To infer the abundance of cell type and cell state in the samples, we subjected each sample to a bulk DNA methylation assay using EPIC arrays and applied the Silverbush et al. deconvolution method [36]. The deconvolution method is a reference-free method that uses a hierarchical matrix factorization approach inferring both cell types and the cell states therein. The method was trained on the DKFZ glioblastoma cohort and tested on the The Cancer Genome Atlas (TCGA) glioblastoma cohort and was able to infer the abundance of cell types in the microenvironment (immune, glia, and neuron) and malignant cell states (malignant stem-like cells component and two differentiated cells components).
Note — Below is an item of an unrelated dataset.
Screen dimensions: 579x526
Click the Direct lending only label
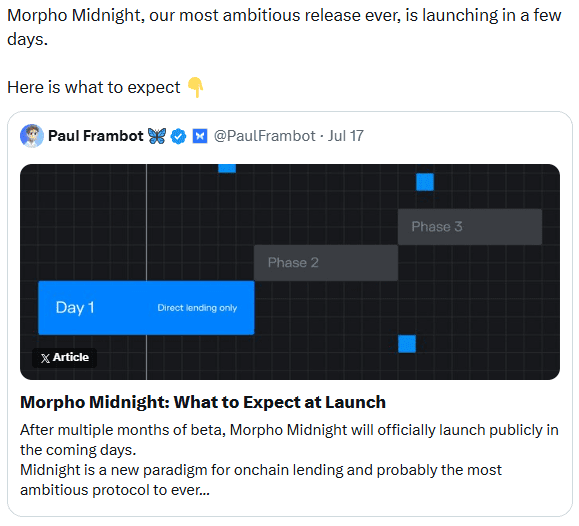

We applied the method as described in Silverbush et al. using the cell type and cell state encoding provided in the manuscript and via the engine provided in EpiDISH [37] package, with the robust partial correlation (RPC) method and a maximum iterations of 2000.

2.6 Cell type deconvolution

Non-negative least square (NNLS) linear regression was used in deconvolving the beta values of methylation arrays into cell type components [38-40]. As a reference, a publicly available signature was obtained from Moss et al. consisting of gene expressions for 25 cell type components (Monocytes_EPIC, B-cells_EPIC, CD4T-cells_EPIC, NK-cells_EPIC, CD8T-cells_EPIC, Neutrophils_EPIC, Erythrocyte_progenitors, Adipocytes, Cortical_neurons, Hepatocytes, Lung_cells, Pancreatic_beta_cells, Pancreatic_acinar_cells, Pancreatic_duct_cells, Vascular_endothelial_cells, Colon_epithelial_cells, Left_atrium, Bladder, Breast, Head_and_neck_larynx, Kidney, Prostate, Thyroid, Upper_GI, and Uterus_cervix) and 6105 unique CpGs [38].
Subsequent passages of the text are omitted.